Taste and quality. We use the best quality of ingredient of the world that we will look for directly in Italy. It costs more but it makes the difference. Especially with Italian cuisine, which is quite simple, you have to focus on the quality and taste of two or three ingredients on the plate, no more. Because otherwise, the palace can not keep up. I always have the habit of saying that when you eat something, either you keep it in mind or it's useless.
Your favorite dish?
Carbonara pasta obviously. I love to cook, eat and everyone comes to us for that. 90% of the dishes that come out of the kitchen are carbonara. On a party, on 50-55 covers, we make minimum 40-45 carbonara. And noon is the same.
Which dish do you prefer to cook?
Those who take the most time to cook, such as offal, such as wagyu tongue and guts, and sweetbreads. We start from a product of incredible quality, that we can not eat as is, and we get to make something that melts like butter. I love creating this.
The secret ingredient of your pasta carbonara?

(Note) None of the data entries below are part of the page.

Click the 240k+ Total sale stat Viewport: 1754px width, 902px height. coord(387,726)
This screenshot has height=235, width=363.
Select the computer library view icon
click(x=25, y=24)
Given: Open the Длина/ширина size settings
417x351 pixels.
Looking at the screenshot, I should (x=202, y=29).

I would say pork cheek. It's the ingredient you can not change. Many people think it's bacon, but it's not the same at all. Then there is the Percorino, which is unavoidable. In general, people use parmesan, but it has nothing to do. And then, there are eggs, we do not use any eggs.
A dish that you succeed to hit?
Pasta Cacio e Pepe. There are almost no ingredients: pecorino, pepper and cooking water. So it's hard to miss them. You still need to have the technique to cook because there is not a lot of food, but once you have it, you can not miss them anymore.
And the one you miss?
I would not say I miss it, but lately I'm trying to cook lobster at a low temperature. And I have not reached the optimal result yet. It's maybe 100 times that I'm doing it again, and I'm not there yet. The problem is that it is very expensive. To experiment with a lobster to get to perfection, it has a price.
Your guilty pleasure?
What are the essential products in your fridge?

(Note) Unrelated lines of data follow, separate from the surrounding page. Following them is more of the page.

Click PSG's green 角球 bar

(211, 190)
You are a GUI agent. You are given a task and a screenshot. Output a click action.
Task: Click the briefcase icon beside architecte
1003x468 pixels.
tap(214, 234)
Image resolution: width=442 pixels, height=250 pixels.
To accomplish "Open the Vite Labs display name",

Fruit, fresh juices, yogurts, champagne, and a small box of caviar. It's a weird fridge. But since I'm almost never at home, I'm always at the restaurant, there are only products for the morning and the evening.
I hate fresh cream, it's stronger than me. I'm at war with cream, that's what everyone puts in the carbonara because it's easier, but it's not like that. The real cream of carbo, it is mounted like a sabayon.
If you only had to eat one dish until the end of your life?
Champagne-caviar. The first will clean the mouth and the caviar has a great iodized taste.
A dish that you recommend on your menu (besides the carbo)?
The Tonnarelli Cacio and Pepe di Penja.
What are your favorite addresses for shopping in Brussels?
Right next to my house, there is a little crazy shop, where I buy all my fruits and vegetables, even for the restaurant. It's called Kissi Primeur , it's very small, it's more expensive, but I do not care, because I know that the taste is incredible. However, in Italian groceries, there is nothing here and it is a concern. We only find poor quality products at exorbitant prices.
A restaurant that you love in Brussels?
Yamayu Santatsu on the Chaussee of Ixelles. It is a Japanese restaurant that does not look, it is not very pretty but it is incredible. There are some crazy tastes on the plate. It is really good.
Your best places in Rome?
The Taverna Trilussa restaurant. It's the best of the best for Roman cuisine. It's also the place-to-be because all the stars go there.
The carbonara pasta recipe from Osteria Romana
- Organic eggs of hens of Marans
- Pecorino Romano
- Amatrice's pork cheek
- Mix of black peppers
For this traditional recipe of Carbonara, it will be necessary to bring a pan of warm water slightly salted. Once the water is boiling, the dough is immersed and left to concentrate on the rest of the preparation. The beaten egg yolks are collected in a container to mix with Pecorino, as well as the melted fat obtained by cooking the cheeks of pigs. Seared and crispy, they are added to the preparation. The pasta is then mixed by lengthening the whole with a little hot water. The remaining Pecorino is then grated on the dish, which is sprinkled with a dash of freshly ground black pepper.